──────── DATA ROWS ────────

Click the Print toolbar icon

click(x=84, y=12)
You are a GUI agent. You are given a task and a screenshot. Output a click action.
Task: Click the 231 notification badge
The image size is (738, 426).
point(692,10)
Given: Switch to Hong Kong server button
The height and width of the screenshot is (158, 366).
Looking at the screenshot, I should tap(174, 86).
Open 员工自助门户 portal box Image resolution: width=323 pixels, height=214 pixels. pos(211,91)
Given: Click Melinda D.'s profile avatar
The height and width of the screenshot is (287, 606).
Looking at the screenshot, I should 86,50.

────────
──────── DATA ROWS ────────

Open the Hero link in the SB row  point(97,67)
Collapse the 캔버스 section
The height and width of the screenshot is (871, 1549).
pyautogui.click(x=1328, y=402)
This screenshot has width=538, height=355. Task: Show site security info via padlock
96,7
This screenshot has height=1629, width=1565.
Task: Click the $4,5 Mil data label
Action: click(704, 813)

────────

**GIVEN TASK**
Copy out again, unchanged, the lines from the one containing "Click the Print toolbar icon" through the one containing "Looking at the screenshot, I should 86,50.", with both of those lines included.

**ANSWER TO THE EXERCISE**
Click the Print toolbar icon

click(x=84, y=12)
You are a GUI agent. You are given a task and a screenshot. Output a click action.
Task: Click the 231 notification badge
The image size is (738, 426).
point(692,10)
Given: Switch to Hong Kong server button
The height and width of the screenshot is (158, 366).
Looking at the screenshot, I should tap(174, 86).
Open 员工自助门户 portal box Image resolution: width=323 pixels, height=214 pixels. pos(211,91)
Given: Click Melinda D.'s profile avatar
The height and width of the screenshot is (287, 606).
Looking at the screenshot, I should 86,50.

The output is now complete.